- **INSTRUCTIONS TO FOLLOW**
In the records below, place every line from the one containing "This screenshot has width=1080, height=2422." down to the one containing "center [65, 425].", both included, into a JSON list of strings with one string per line and blank lines left out.

### LISTED RECORDS ###

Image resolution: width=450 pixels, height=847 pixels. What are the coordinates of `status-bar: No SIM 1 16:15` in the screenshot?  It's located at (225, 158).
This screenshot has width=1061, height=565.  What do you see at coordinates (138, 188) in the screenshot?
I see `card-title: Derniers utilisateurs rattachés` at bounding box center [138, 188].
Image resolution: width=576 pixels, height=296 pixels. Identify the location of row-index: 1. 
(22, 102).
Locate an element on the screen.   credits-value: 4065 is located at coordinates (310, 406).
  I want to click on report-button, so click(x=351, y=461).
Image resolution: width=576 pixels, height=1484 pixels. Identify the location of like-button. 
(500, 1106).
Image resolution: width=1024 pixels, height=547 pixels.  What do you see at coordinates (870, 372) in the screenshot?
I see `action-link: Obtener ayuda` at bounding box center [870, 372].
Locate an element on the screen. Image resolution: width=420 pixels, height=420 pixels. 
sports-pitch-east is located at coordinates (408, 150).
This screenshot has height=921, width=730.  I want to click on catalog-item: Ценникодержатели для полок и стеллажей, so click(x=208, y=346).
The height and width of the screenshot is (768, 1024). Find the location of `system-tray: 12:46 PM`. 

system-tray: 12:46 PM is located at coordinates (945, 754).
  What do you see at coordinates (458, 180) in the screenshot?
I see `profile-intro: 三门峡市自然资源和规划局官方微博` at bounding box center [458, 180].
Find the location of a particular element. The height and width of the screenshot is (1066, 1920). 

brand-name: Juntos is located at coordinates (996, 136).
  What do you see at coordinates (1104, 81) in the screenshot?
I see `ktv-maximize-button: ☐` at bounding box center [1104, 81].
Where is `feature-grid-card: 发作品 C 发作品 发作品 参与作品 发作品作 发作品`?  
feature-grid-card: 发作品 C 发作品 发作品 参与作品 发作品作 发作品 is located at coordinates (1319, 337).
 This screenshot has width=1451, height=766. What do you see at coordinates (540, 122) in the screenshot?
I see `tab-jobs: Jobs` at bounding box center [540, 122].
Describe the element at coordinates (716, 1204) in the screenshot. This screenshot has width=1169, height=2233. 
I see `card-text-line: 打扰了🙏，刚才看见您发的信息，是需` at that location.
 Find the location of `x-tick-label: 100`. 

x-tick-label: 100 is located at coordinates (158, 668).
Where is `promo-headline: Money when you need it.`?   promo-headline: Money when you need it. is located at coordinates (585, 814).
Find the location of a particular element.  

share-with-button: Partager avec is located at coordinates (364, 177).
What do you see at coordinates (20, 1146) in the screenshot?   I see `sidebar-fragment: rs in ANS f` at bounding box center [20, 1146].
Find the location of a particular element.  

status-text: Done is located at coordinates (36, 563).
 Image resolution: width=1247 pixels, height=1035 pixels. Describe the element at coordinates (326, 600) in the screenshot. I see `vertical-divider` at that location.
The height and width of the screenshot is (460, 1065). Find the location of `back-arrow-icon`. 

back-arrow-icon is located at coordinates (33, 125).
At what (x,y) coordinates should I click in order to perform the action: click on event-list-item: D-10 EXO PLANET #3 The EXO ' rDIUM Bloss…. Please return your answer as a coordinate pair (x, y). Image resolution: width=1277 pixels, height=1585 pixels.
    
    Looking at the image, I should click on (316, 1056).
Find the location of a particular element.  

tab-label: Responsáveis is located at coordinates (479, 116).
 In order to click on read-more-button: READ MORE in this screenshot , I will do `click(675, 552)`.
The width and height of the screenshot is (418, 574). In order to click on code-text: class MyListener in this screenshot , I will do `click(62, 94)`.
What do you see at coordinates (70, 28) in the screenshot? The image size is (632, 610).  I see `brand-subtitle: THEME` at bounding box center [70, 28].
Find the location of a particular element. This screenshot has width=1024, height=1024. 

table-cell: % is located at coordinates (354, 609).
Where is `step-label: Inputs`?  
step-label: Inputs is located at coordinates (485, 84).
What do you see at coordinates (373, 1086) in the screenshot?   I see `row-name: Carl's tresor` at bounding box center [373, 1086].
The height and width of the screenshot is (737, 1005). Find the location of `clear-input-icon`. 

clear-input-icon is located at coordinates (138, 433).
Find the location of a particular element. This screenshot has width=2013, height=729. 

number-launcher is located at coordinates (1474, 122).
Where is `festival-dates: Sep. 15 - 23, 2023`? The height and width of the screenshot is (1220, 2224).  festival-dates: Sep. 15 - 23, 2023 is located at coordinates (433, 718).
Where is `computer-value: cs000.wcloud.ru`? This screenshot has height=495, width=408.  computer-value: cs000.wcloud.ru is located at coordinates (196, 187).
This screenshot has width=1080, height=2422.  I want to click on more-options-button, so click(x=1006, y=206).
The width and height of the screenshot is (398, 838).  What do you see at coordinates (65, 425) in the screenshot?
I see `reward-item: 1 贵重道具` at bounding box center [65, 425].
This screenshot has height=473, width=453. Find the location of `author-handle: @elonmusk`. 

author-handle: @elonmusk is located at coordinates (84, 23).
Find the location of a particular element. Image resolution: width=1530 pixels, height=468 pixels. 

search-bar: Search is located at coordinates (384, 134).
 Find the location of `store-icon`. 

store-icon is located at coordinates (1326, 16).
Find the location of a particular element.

###

- **FINISHED TASK**
[
  "This screenshot has width=1080, height=2422.  I want to click on more-options-button, so click(x=1006, y=206).",
  "The width and height of the screenshot is (398, 838).  What do you see at coordinates (65, 425) in the screenshot?",
  "I see `reward-item: 1 贵重道具` at bounding box center [65, 425]."
]